I personally received a strict order: not to take more than 4 weeks, and the dose of Ambien Without a Prescription in 4 weeks should be decreased and then the reception should be stopped at all.

All the students and parents signed consents on this, and the blog is open to the public, but the links are not readily accessible. This presents a challenge (IMHO) about privacy, equality of  service, research, and a need to use current technology to meet learning needs.

First Thoughts from the 5th International Congress of Qualitative Inquiry (QI2009)

QIlogo2009-286-1 Here I am at the University of Illinois at Urbana-Champaign, all checked into the hotel and unpacked, and ready to attend this evening’s Pre-Congress Reception, from 7:00-9:00 in the Levis Faculty Center. I just heard about this reception yesterday, and think it is a nice (though not widely publicized) way to begin this, my first International Congress of Qualitative Inquiry.

Then, off to try to get my first full night’s sleep all week so I can be prepared for the two Pre-Conference Workshops I registered to attend tomorrow:

  1. New Experimental Writing Forms with Yvonna Lincoln
  2. Writing Autoethnography and Narrative in Qualitative Research with Art Bochner and Carolyn Ellis

More about the final preparation I am doing for my own two paper sessions (that I will present on Friday) tomorrow!

Focusing on Friends (vs. unfriending)

The New York Times (yes, I enjoy reading a paper newspaper in the morning over coffee) has an interesting article today, Friends, Until I Delete You. It was about protocols, or the lack thereof, regarding dropping / unfriending / blocking / unfollowing / defriending people on Facebook (and by default even on Twitter, my primary networking hub, as well as rss feeds and blogrolls). Getting a free Whopper from Burger King aside, this issue will only grow in discussion as the general trend toward Managing Multimembership increases.

I used to accept all invitations, though find it increasingly difficult to keep up and communicate with the people who I am really interested in following and engaging in ongoing discussions. Currently, I do not accept all invitations in Facebook or even return following in Twitter. Let’s face it, if I have not spoken to somebody since high school or college or for ten years, is there much evidence I really want to suddenly start now? There are often reasons why we lose touch (as well as some good reasons for begining again, I suppose).

I often do accept if the person appears interesting, but tastes and needs and wants do change and develop over time. 

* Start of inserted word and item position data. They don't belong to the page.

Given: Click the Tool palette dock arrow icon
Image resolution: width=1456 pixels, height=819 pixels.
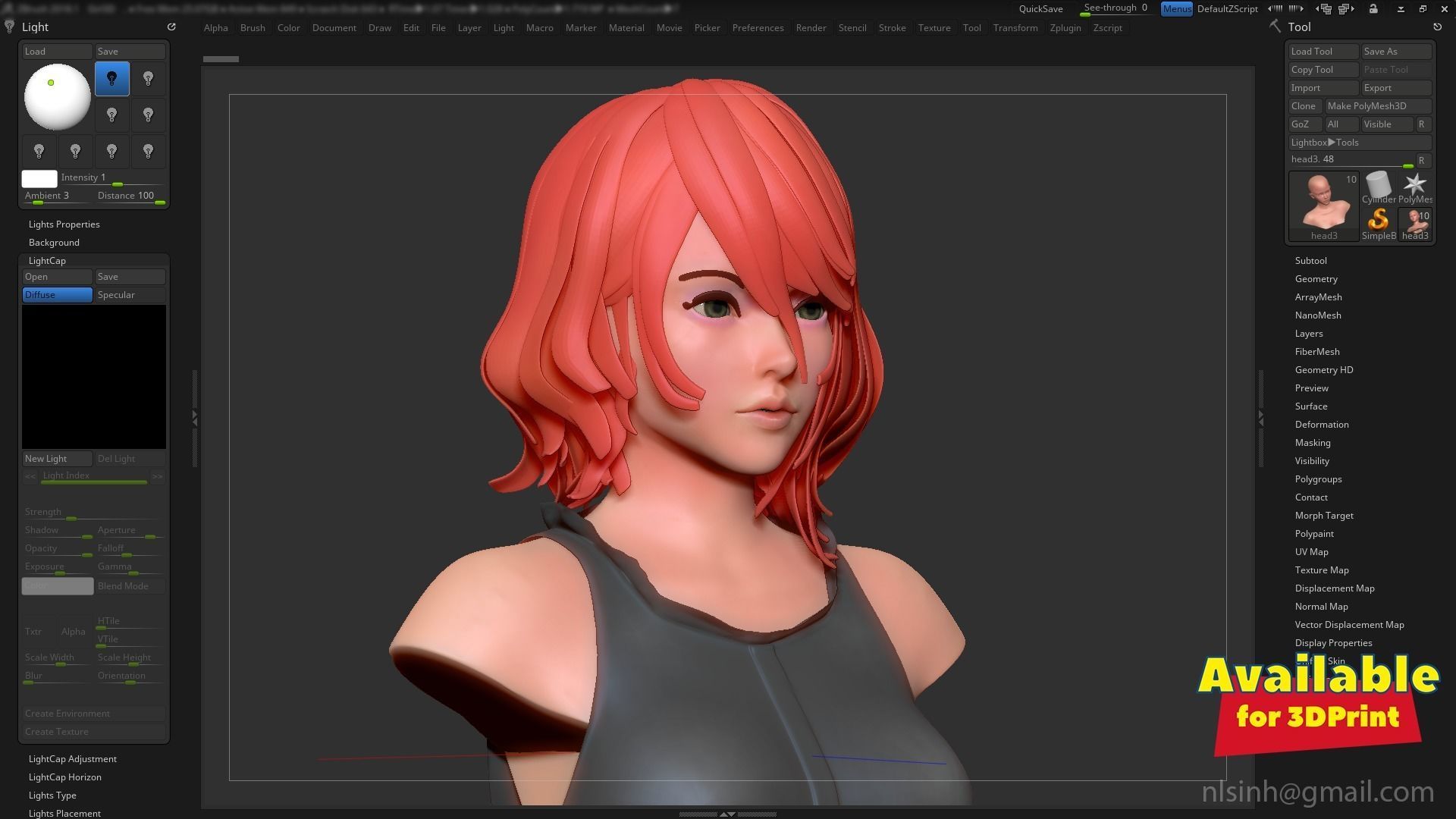Looking at the screenshot, I should [1437, 27].
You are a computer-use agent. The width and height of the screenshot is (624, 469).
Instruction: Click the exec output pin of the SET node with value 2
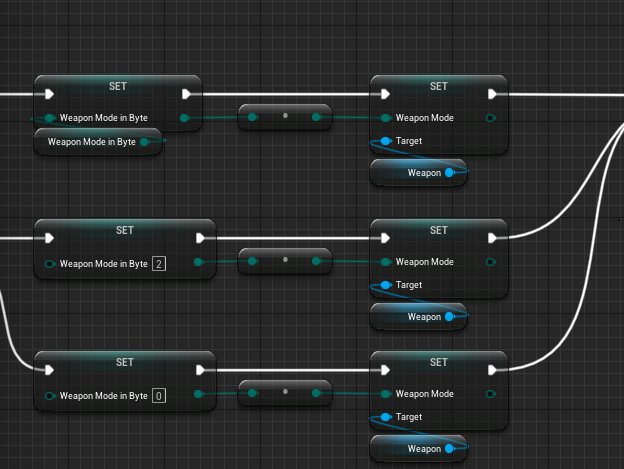(203, 238)
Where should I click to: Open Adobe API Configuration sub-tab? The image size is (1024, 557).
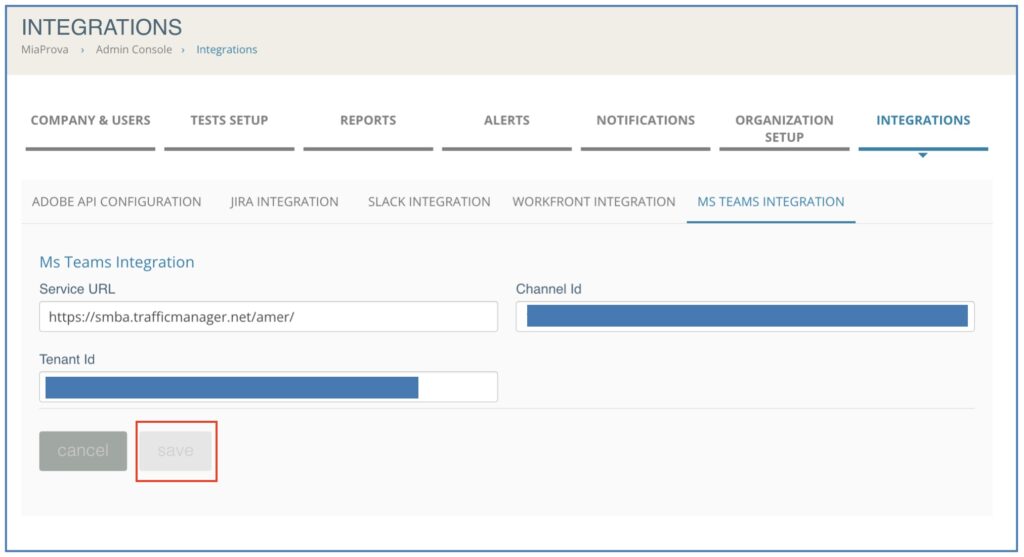point(116,202)
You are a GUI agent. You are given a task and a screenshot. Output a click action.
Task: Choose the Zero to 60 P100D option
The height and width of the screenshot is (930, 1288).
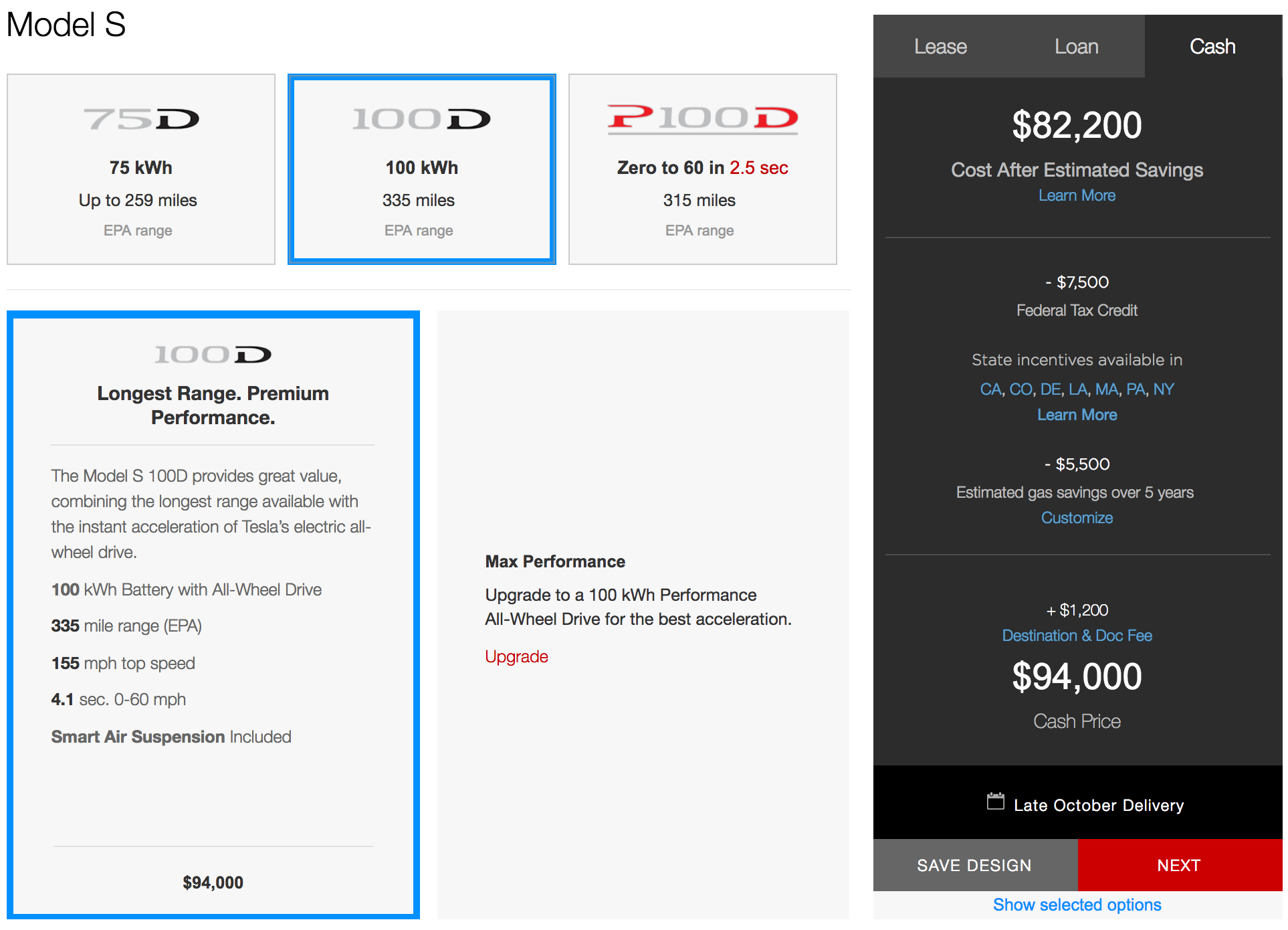[x=702, y=169]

Don’t get me wrong, this issue is not necessarily a personal one; it is more a recognition that I have limited time and resources. I am simply not able or interested in following or reading people who, ultimately, do not meet the WIIFM? (What’s In It For Me?) factor.  Very subjective, but then again what isn’t? (Ahh, I love qualitative research!)

I wish I have more time and energy, but there is a limit. Thus, instead of my own focusing on particulars about unfriending, I prefer to focus on following those who really make a difference in my life, work,  and research.

Autoethnography Listserv Discussion Heats Up

I have not been blogging much recently, as I have been slammed with the simultaneous wrapping-up of two classes I am teaching: Principles and Practices of Online Course Creation and Instructional Design and Research Process and Methodology. I do have a lot of material to share and reflectively work out on my blog, but for now I have been refining my lessons, correcting papers, and helping students with projects / research / practice.

One thing I have been reading with great interest in the last day or so has been the increasingly heated discussion on the Autoethnography Listserv. While autoethnography is a favorite qualitative research method of mine, I have never seen such an interesting discussion that revolves around some incidents that appeared to happen during the NCA conference in San Diego, held at the Manchester Grand Hyatt that has recently been embroiled in the Proposition 8 controversy in California.

The experience seems especially interesting, given the conference’s theme of “unCONVENTIONal.” This is well worth some attention in the wider community of scholar-practitioners.